▸ **Assignment**: Your copy should repeat each record exactly and contain none of the pictures.

*** Opening Data for this exercise ***

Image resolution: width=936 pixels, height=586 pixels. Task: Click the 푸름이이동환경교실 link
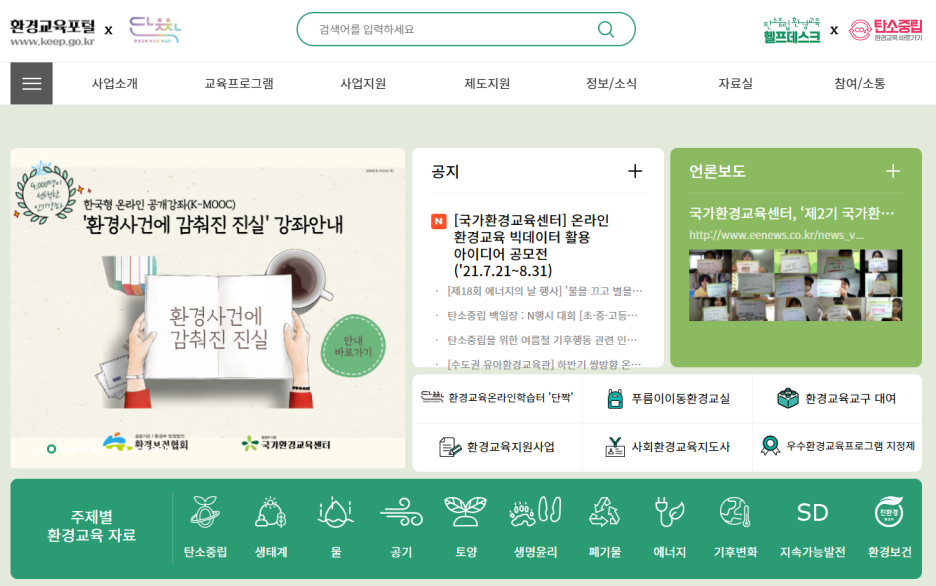668,399
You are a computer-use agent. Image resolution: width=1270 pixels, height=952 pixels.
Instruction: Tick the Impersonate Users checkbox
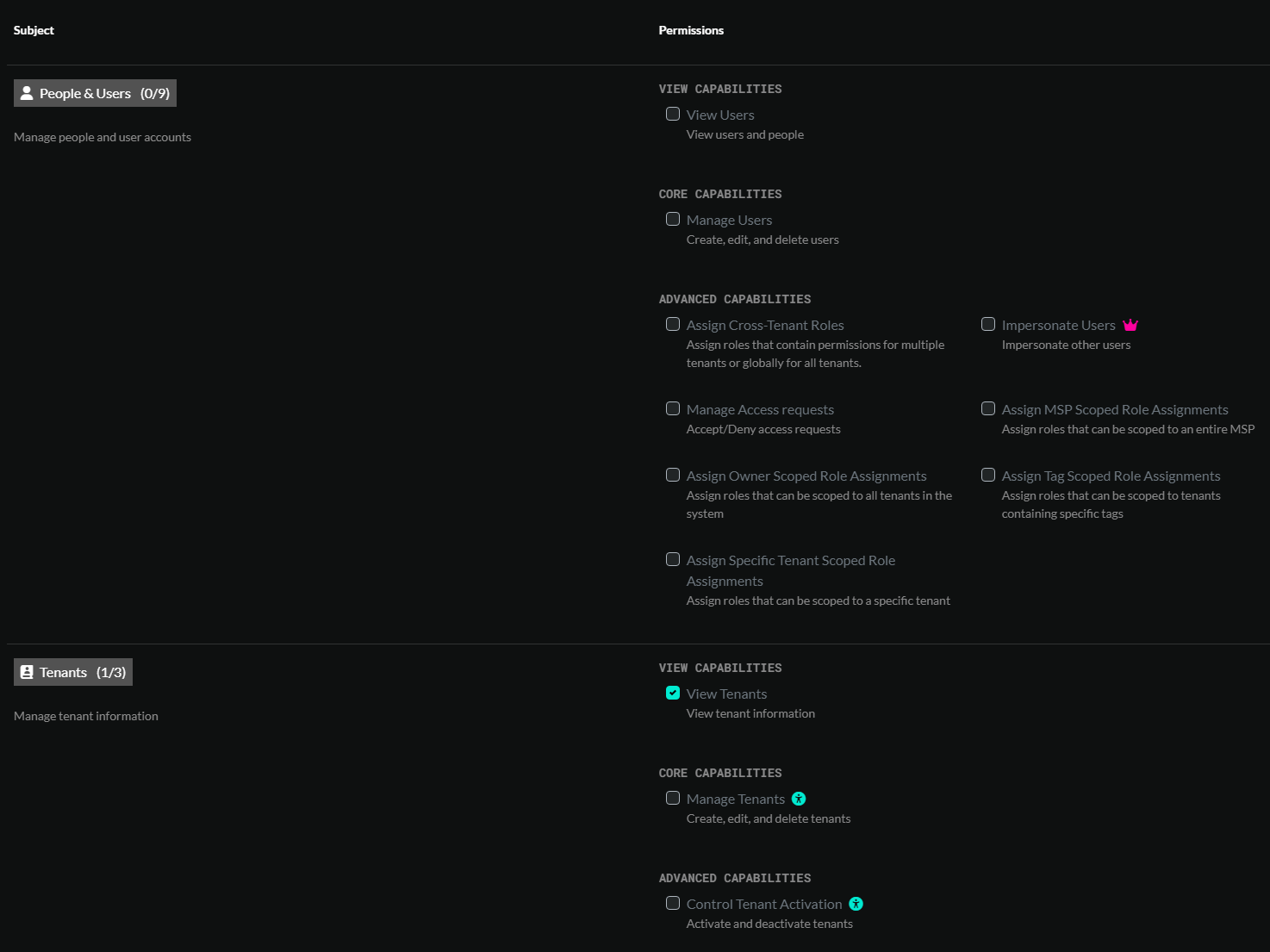click(988, 324)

*** Closing Data for this exercise ***

▸ **Exercise result**:
Image resolution: width=936 pixels, height=586 pixels. Task: Click the 푸름이이동환경교실 link
668,399
You are a computer-use agent. Image resolution: width=1270 pixels, height=952 pixels.
Instruction: Tick the Impersonate Users checkbox
click(988, 324)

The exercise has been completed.